Summary based on the input provided by China Mobile in SP-220289. Authentication and key management for applications based on 3GPP credential in 5G (AKMA) is a cellular-network-based delegated authentication system specified for the 5G system, helping establish a secure tunnel between the end user and the application server. Using AKMA, a user can log in to an application service only based on the 3GPP credential which is the permanent key stored in the user's tamper-resistant smart card UICC. The application service provider can also delegate the task of user authentication to the mobile network operator by using AKMA. The AKMA architecture and procedures are specified by SA3 in TS 33.535, with the related study showing how its general principles are derived documented in TR 33.835. The AKMA feature introduces a new Network Function into the 5G system, which is the AKMA Anchor Function (AAnF). Its detailed services and API definitions are specified by CT3 in TS 29.535. Earlier generations of cellular networks include two similar standards specified by SA3, which are generic bootstrapping architecture (GBA) and battery-efficient security for very low throughput machine type communication devices (BEST). Since the AKMA feature is deemed as a successor of these systems, the work is launched by SA3 without the involvement of stage 1.

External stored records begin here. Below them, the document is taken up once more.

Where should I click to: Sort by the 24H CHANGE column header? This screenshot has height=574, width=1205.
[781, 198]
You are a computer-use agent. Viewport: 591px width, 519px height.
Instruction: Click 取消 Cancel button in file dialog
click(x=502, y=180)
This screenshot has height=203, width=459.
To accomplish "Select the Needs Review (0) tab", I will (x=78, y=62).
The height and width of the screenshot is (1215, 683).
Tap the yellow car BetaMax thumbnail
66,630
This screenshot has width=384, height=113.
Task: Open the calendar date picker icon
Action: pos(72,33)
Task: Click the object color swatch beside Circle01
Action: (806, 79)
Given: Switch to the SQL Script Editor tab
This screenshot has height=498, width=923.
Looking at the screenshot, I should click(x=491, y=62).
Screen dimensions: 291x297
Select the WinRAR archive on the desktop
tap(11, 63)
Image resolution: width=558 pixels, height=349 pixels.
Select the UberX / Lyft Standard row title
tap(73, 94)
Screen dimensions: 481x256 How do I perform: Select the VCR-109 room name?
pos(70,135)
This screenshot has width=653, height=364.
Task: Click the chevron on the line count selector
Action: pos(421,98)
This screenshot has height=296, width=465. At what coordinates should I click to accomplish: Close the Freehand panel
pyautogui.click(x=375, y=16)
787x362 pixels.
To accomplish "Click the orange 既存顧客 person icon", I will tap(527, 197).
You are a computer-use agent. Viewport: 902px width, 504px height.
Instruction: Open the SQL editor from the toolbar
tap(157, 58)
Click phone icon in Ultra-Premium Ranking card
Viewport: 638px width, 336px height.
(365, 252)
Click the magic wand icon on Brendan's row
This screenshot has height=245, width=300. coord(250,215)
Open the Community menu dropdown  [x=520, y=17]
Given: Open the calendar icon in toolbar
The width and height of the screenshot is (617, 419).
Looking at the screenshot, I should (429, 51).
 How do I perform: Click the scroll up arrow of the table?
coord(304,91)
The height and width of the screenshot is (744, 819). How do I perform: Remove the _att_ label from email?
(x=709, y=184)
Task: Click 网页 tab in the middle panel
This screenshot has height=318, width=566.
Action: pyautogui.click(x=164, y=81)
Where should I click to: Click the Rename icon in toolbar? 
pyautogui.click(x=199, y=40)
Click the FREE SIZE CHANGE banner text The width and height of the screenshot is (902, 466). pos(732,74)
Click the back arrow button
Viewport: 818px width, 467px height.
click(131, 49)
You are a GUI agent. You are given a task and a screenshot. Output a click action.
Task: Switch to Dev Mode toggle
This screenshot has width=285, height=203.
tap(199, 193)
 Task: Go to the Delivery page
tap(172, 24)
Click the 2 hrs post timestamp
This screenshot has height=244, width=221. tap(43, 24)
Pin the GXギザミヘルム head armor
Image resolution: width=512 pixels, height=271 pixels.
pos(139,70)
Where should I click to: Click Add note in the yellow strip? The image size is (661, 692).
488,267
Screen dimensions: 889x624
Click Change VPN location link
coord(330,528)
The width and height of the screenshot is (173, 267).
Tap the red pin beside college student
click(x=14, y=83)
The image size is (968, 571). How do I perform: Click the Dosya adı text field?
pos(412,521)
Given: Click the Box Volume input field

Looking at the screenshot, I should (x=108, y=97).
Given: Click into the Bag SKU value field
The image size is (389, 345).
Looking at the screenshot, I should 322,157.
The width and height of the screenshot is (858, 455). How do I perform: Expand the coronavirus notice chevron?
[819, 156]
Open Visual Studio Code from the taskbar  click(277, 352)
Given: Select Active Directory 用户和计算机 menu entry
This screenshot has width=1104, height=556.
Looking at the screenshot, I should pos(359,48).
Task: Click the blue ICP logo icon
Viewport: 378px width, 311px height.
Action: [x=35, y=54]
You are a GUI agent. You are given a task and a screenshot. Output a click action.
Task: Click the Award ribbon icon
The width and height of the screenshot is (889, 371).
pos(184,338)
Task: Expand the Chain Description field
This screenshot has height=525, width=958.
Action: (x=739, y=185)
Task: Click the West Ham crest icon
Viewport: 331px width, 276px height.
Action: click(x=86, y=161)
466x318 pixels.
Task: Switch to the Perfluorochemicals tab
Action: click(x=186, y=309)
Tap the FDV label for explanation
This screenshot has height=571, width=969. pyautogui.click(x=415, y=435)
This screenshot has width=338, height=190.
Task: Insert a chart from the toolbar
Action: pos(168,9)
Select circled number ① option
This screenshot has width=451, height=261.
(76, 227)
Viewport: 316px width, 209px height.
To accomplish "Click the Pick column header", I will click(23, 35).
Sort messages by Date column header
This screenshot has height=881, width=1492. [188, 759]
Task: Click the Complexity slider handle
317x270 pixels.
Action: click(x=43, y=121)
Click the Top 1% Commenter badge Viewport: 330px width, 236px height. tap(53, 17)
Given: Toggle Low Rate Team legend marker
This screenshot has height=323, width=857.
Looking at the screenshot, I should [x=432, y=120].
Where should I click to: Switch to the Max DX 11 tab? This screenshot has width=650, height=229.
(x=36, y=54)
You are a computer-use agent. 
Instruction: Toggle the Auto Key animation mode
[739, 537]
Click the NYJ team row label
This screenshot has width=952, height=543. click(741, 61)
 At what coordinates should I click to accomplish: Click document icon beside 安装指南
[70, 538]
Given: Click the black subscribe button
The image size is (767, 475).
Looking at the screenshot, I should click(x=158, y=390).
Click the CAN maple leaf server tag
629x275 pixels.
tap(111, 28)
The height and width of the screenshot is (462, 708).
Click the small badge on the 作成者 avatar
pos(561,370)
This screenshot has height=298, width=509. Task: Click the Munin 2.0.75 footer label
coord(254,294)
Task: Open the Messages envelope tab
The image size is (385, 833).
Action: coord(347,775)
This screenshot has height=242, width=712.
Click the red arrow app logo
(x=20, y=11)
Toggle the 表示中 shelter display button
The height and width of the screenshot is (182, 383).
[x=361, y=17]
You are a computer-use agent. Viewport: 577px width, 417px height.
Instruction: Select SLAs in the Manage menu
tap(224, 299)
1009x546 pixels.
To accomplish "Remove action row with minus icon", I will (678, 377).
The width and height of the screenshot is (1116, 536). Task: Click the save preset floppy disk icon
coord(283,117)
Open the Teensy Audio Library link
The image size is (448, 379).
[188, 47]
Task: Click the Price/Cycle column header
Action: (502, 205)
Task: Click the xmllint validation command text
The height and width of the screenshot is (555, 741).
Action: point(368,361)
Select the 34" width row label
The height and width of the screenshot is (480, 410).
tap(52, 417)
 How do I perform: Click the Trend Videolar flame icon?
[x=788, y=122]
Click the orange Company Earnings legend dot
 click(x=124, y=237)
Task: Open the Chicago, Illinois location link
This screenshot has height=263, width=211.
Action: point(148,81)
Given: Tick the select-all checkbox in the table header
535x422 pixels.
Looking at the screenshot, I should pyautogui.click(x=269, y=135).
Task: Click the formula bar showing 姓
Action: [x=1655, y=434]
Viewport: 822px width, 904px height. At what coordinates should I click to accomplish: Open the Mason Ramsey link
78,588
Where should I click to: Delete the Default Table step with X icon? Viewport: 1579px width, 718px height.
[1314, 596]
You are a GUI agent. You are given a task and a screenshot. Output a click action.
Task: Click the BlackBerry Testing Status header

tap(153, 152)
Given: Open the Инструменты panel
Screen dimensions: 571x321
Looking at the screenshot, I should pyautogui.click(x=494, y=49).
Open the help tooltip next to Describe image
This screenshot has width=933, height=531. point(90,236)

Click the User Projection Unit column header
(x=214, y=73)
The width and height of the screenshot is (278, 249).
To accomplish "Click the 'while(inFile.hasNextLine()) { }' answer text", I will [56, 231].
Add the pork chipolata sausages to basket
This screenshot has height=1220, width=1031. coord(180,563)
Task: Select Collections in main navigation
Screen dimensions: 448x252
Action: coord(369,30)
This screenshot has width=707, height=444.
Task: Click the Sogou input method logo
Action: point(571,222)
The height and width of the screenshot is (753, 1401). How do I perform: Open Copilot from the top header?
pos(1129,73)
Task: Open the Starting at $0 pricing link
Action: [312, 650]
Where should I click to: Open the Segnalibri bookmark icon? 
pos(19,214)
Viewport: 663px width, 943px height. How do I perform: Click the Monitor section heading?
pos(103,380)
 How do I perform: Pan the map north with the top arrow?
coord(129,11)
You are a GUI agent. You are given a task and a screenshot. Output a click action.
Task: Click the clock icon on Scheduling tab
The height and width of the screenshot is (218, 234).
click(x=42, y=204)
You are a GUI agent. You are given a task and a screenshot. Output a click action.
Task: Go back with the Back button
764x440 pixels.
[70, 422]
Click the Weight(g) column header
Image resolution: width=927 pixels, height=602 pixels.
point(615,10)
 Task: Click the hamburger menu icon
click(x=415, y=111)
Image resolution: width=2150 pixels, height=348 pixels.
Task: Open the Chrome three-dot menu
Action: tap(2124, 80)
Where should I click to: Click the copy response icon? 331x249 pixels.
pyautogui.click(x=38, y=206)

Summary based on the input provided by Qualcomm in SP-220620. The work on AKMA TLS protocol profiles provides the details on how to use the newly introduced AKMA key (see [4]) to provide secure TLS connection between the UE and an Application Function (AF) in the network. The AKMA WID [4] introduced a method of generating keys for use between a UE and an Application Function (AF) in the network. These keys are generated from a key derived by an authentication run over the 5G core (see [2]). The "AKMA TLS protocol profiles" work item specifies how to use these AKMA key to provide secure TLS connections, either using certificate-based TLS and HTTP Digest with the AKMA key in the TLS tunnel or using symmetric key TLS using the AKMA key. The specification of the profiles is based on the methods standardised to utilise GBA keys in TS 33.222 and TS 24.109. The stage 2 of the AKMA TLS protocol profiles work is specified in TS 33.535 while the stage 3 is contained in TS 24.109.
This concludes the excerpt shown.